Although the physical environs of the novel are at times indistinct, Rooney makes eager use of material assets as signifiers of social wealth. Thus, Frances straddles an uneasy space between the aspirant cosmopolitanism of Dublin City and the degrading filth in which her father lives in Mayo. A sojourn in France gives insight into the vacuous decadence of Nick and Melissa, yet despite the abyss of material wealth in which Frances struggles at times to survive, we are no clearer than she as to her rightful place either side of the wealth spectrum.
In this way, Conversations with Friends speaks to the profoundly disaffected attitude of an entire generation of youth, whose assurances of prosperity from the generation above have been decimated by the harrowing socio-political farce of contemporary Western society. Rooney gives us what has been sadly lacking in much of our cultural conscience: an unabashed Communist. The politics of Conversations with Friends will surely resonate with any student who has known the brutal reality of minimum-waged labour, where contract violations by employers are commonplace, and social respect is minimal. The events of this novel will give cold comfort to the legions of talented youth being waylaid by competitive unpaid internships and a total lack of meaningful employment. From semi-starvation to crippling endometriosis, Frances is redeemed repeatedly by her sheer resilience in adversity. It is a relief to read a book set in Ireland which is not obsessed with its own Irishness, while at the same time does not shy away from the realities of being Irish. Particularly from the female perspective, the image of Ireland returned by this book is austere. Yet, in those places where the tempting crutch of Irishness is shirked, Rooney takes a pan-European approach to her writing. This story would lose very little of its universal appeal in the hands of a skilled translator.
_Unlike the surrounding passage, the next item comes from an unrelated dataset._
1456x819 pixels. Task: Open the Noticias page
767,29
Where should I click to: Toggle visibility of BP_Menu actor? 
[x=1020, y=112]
Conversations with Friends is a deceptively ordinary novel. The laconic voice of the narrator would not be misplaced in the timeless bildungsroman of Salinger or Françoise Sagan. Yet, instead of upholding these old models of personal change and assimilation into society, Rooney co-opts this form as a means of portraying resistance to the normalising process of change. Beneath a shallow exterior in which people speak directly and without fear lies a novel that is innovative and extremely relevant to its time. There are no heroes, only people doing as they wish and wishing that others would do so too.
Overall, this is a finely crafted novel, and is ideally suited to anybody looking to get back into the habit of reading. Given a few years, this will undoubtedly become a common favourite amongst audiences young and old, whether casual readers or seasoned bookworms. Conversations with Friends is a promising start to a career worth watching. Sally Rooney is a competent author who has earned her place in Irish and European text culture.